Cyco mio Miko… you perennially exuberant, overtly enthusiastic, hard-working minstrel! You can’t simply sit down and enjoy the fruit of your labour… you have to keep creating in order to give more freedom to your incessant artistic urges! Peppering the 90’s with suicidal thoughts and infectious grooves wasn’t enough for you… there had to be another project founded to help you exorcise…

hm, I’m not quite sure what Mr. Mike Muir wants to exorcise here… kudos for the fact that this album doesn’t sound like the Suicidals’ or the Infectious Grooves works, but it’s really hard to see it as a high form of art. On the contrary, this is the least serious stint of the perennially merry and optimistic troubadour; it’s nothing like the thrash/crossover antics of his main band, and it’s not really close to the bass-guided metallic funkisms of the Grooves. It distantly resembles the latter’s repertoire at times, though, which shouldn’t be a surprise as half of the musicians involved in this cycotic endeavour hail from there.

The grooves here are not infectious, mind you; in fact, there are very few grooves, to be honest, cause by-and-large this is a punk album. So the “punk” tag given here is justified, yes, but the “thrash” one should be removed immediately… even the The Offspring efforts from around the same time can more easily pass for thrash than this. Muir simply unwinds here with frivolous carefree tunes like “I Love Destruction” and “All I Ever Get”, the faster-paced moments (“F.U.B.A.R.”, the Motorhead-esque joy “Gonna Be Alright”) inevitably bringing the winds of hardcore/crossover, respectively reminding of the Suicidals’ debut, Muir putting all the ingredients together for the execution of a few more eventful roller-coasters (“Save a Peace for Me”, the alternative semi-balladic parade “Ain't Mess'n Around”). This is so unpretentious and simplistic that one won’t help but start jumping around on catchy sing-along punkers like the title-track and “It's Always Something”, leaving all his/her cares and troubles behind for a bit less than an hour…

yes, it’s a lengthy recording for the style it represents, but this is pretty much the only difference between it and the hordes of Green Jellys, Green Days, Offsprings, Rancids, and Pennywises as Muir gleefully and nonchalantly adds one more entry into the 90’s punk revival movement. It’s hardly necessary, though, as by 1995 it already became quite clear that said movement would be the main disturber of the groovy/post-thrashy hegemony even without hyper-active ex-thrashers’ participation. It requires little to no musical proficiency to come up with such a goofy albeit highly optimistic collection, and although it might make the punk veterans take the dusty leather, Sex Pistols-patched jackets down from the attic, it won’t exactly inspire them to run to the nearest barber’s and shave their heads in the mythical mohawk style.
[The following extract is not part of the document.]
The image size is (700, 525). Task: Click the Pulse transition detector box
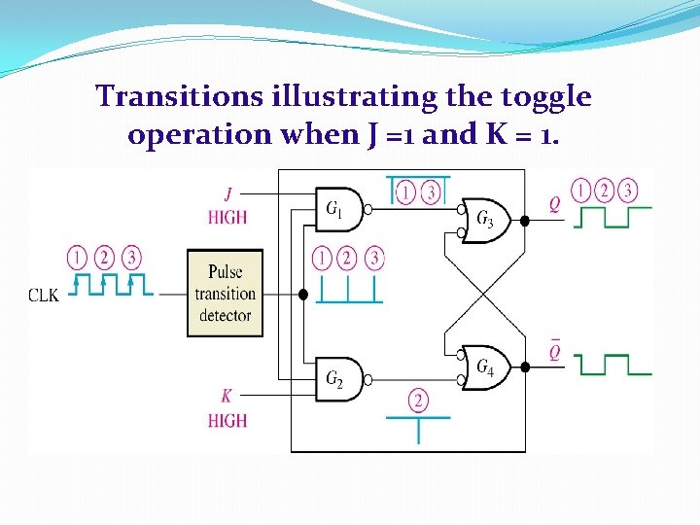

I was probably going to give this effort a higher score if it wasn’t for its detrimentally contaminating impact; once Muir summoned the other Suicidals for another stint in the late-90’s, it was all about punk and hardcore for a string of efforts… it seemed as though the lads wouldn’t be able to shake off their very roots, and wouldn’t be able to come up with something more sensible. Cyco Miko didn’t contribute much to the scheduled awakening with the “The Mad Mad Muir Musical Tour (Part One)” compilation which contained unreleased tracks from all the three camps; but at least this stretching on three fronts didn’t sound as patchy. Then the world went mad which in its turn prompted the gang to pull themselves together and reflect it in “World Gone Mad” (2016), a pretty decent, also much more serious offering; but then it all went down well above ground zero with “Still Cyco Punk After All These Years” two years later… yep, a remastered version of the album reviewed here… enough said.

Cyco mio Miko, you cunning devious, practical jokey, self-repetitive conman! You can’t stop re-regurgitating old shabby, impossibly punky tunes! Lights… camera… stagnation! The art of rebellion? I don’t know… at least I don’t have those impertinent suicidal thoughts anymore… perhaps this obsolete, painfully familiar cyco therapy works somehow… I don’t know.